If the Québec Ombudsman dwells on this crucial question, it is because students with special needs do not account for a negligible portion of the school population. In 2019-20, this group accounted for 18.2% of all elementary school children. Of this percentage, a quarter are said to be handicapped, and three quarters have adjustment and learning difficulties.

Parents whose child presents particular challenges at school face a veritable obstacle course to hope to have access to services: many parents interviewed for the purposes of this survey stated that they had waited more than eight months to have access to the only assessment of their child’s needs, and eight additional months afterwards to have access to a few hours of services here and there. That’s the equivalent of… two school years! Many parents also have recourse to expensive private services — sometimes even at the suggestion of the school, overwhelmed by events — and sometimes it is only to be subsequently rejected by public school professionals, who do not recognize not the conclusions of privately commissioned experts.

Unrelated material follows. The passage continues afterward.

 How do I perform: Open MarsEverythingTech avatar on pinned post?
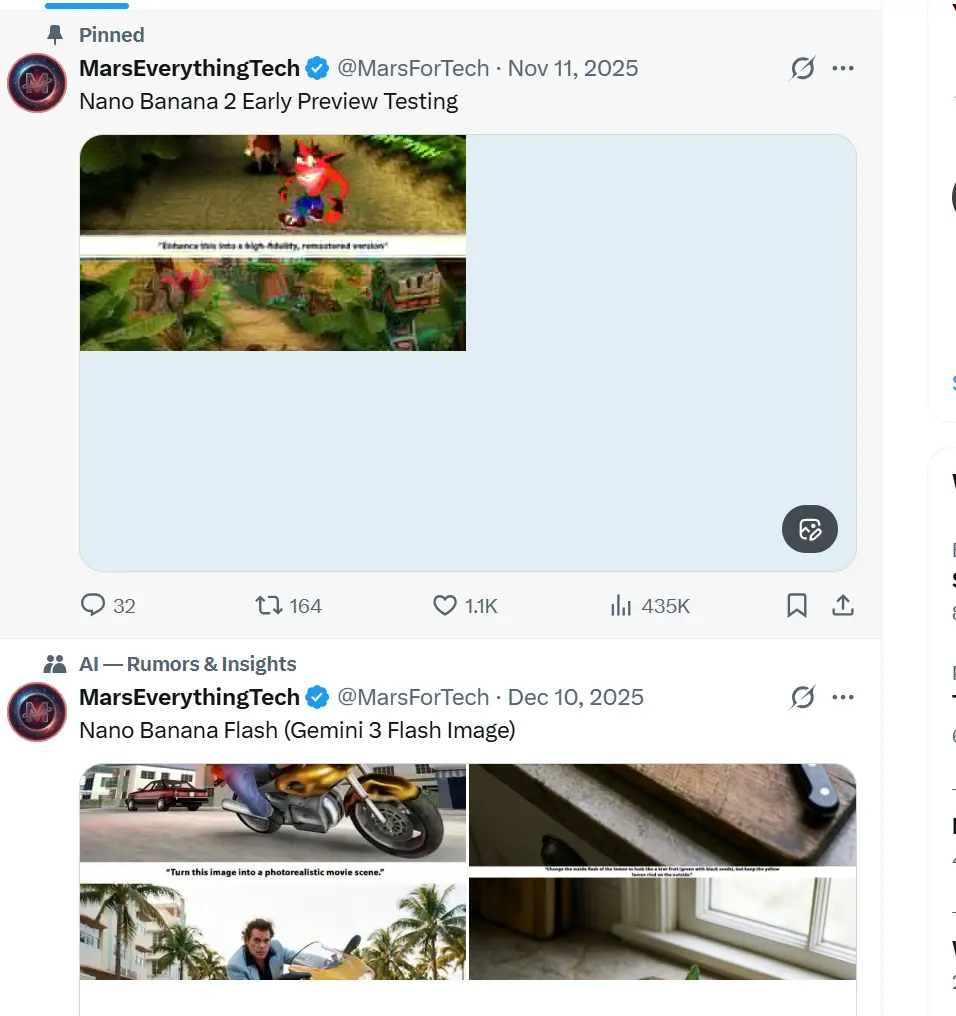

Furthermore, since the system continues to award a portion of funding based on “codes” given to certain groups of children for funding that is reserved for them, the school – and even the parents – have grown accustomed to depending a diagnosis, then a code, to hope for a budget. This is totally contrary to the spirit of the special education policies in place and, above all, harmful to children.

What to do ? The labor shortage is of course at the center of this report, which trumpets the lack of resources. But this single argument can no longer be used to explain all the shortcomings. Among the most relevant recommendations, we retain the complete review of the funding of services for students in difficulty, centered around a minimum threshold of services, regardless of the school. Improved tracking of vacancies is also suggested, as visual navigation completely detracts from effective planning. Finally, the Protector asks the Department to provide an implementation plan for each of the 11 proposed actions by the next school year. We look forward to seeing the results of this crucial project.